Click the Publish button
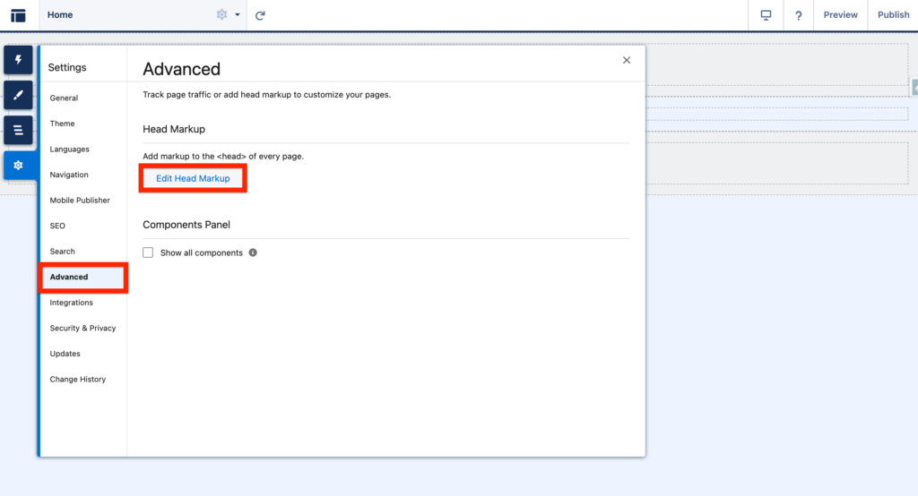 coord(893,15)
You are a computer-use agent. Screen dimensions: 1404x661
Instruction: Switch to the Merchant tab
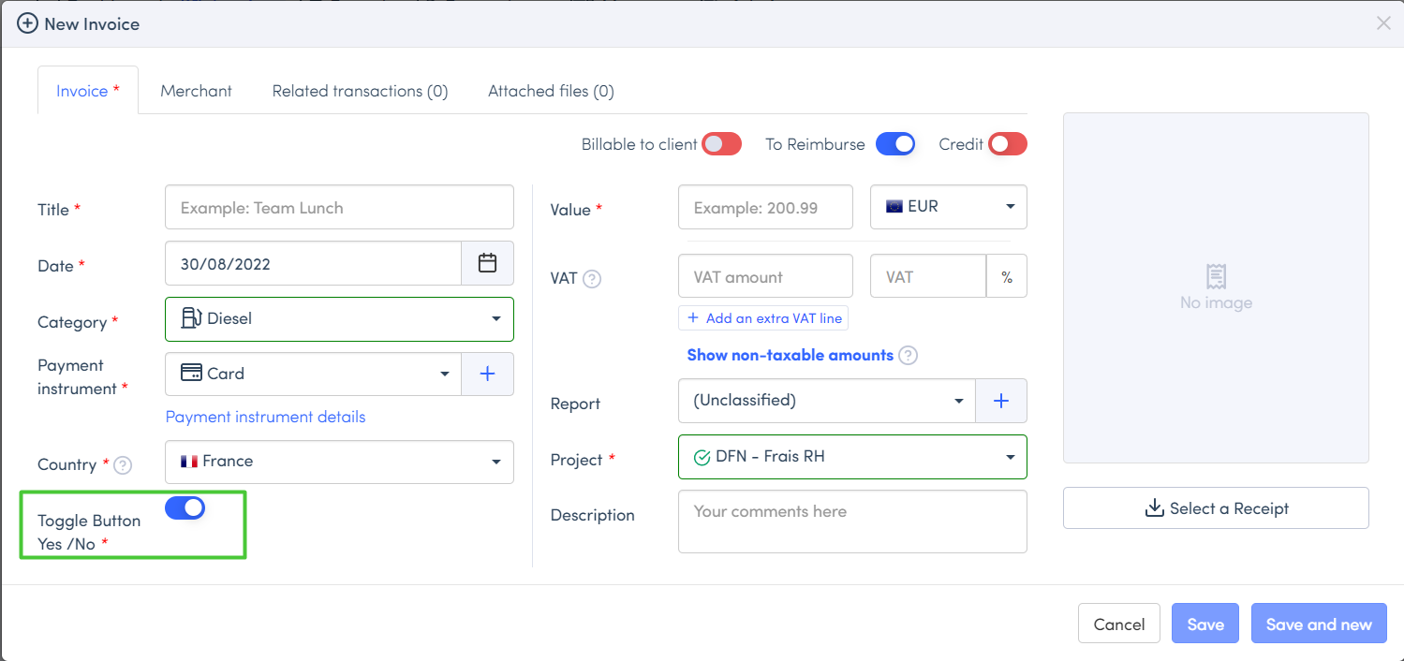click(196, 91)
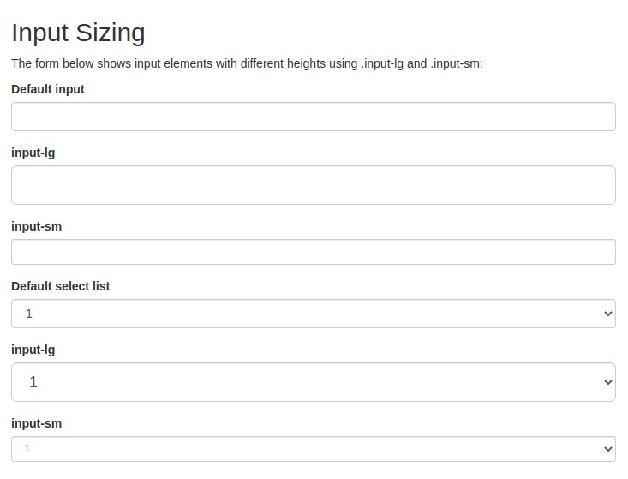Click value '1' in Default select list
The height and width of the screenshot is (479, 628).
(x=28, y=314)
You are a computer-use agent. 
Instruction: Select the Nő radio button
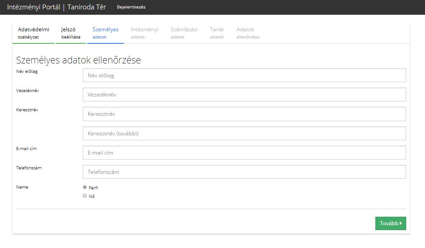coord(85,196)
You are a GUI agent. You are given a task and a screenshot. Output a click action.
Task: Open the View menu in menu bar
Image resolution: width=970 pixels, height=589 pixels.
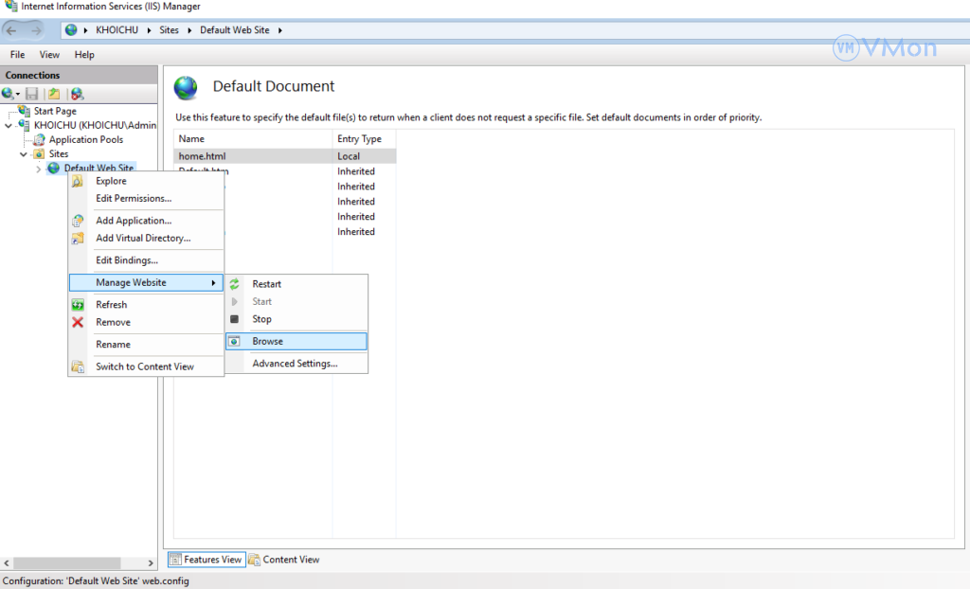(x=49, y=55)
^^^^
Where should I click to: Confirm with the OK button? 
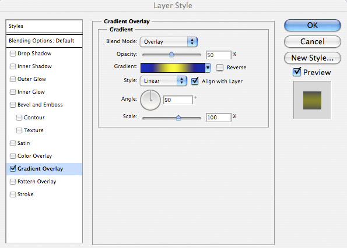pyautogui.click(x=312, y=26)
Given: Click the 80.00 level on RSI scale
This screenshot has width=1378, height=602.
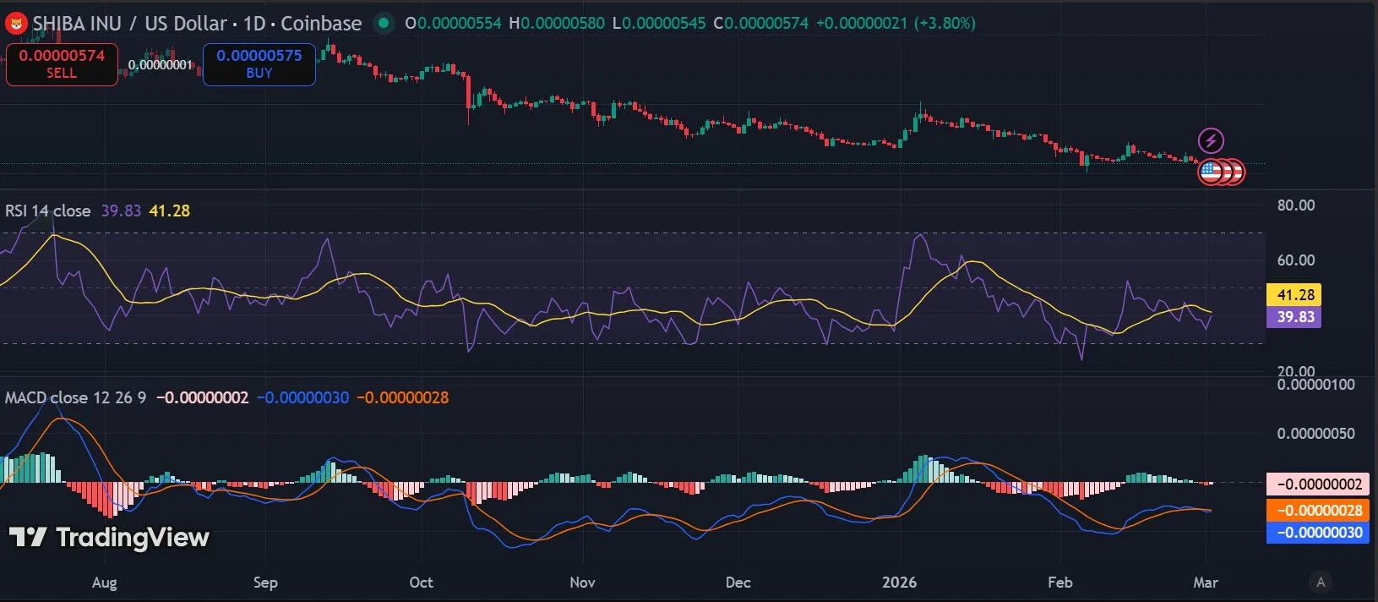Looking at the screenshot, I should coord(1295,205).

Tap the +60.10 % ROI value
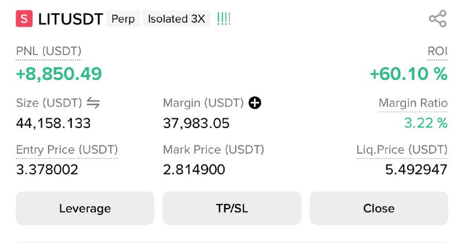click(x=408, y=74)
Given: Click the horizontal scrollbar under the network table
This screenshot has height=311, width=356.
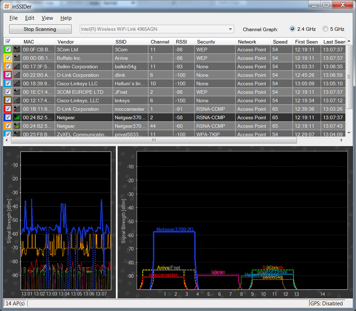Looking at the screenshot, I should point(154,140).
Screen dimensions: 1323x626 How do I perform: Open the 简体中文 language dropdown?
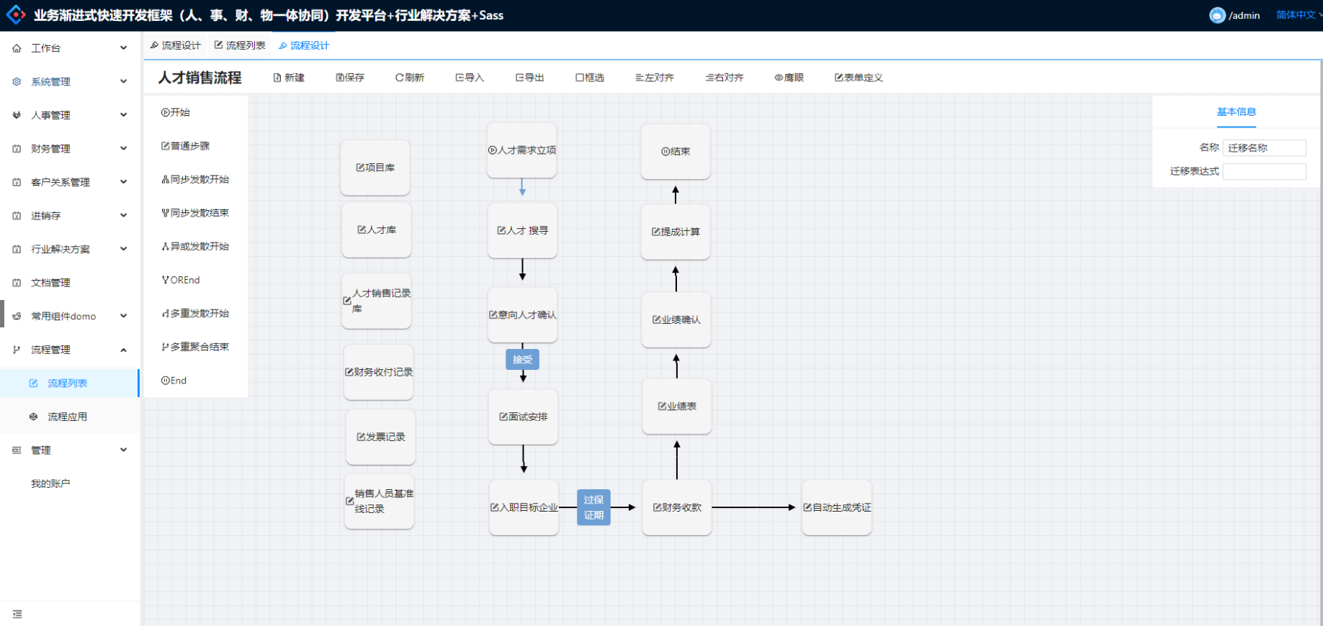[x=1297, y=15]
^^^^
◆ What you are asked to do:
Only lines that include "computer" belong in the answer; copy all of them from the listing.

◆ Exercise result:
You are a computer-use agent. Screen dimensions: 1404x661
You are a computer-use agent. 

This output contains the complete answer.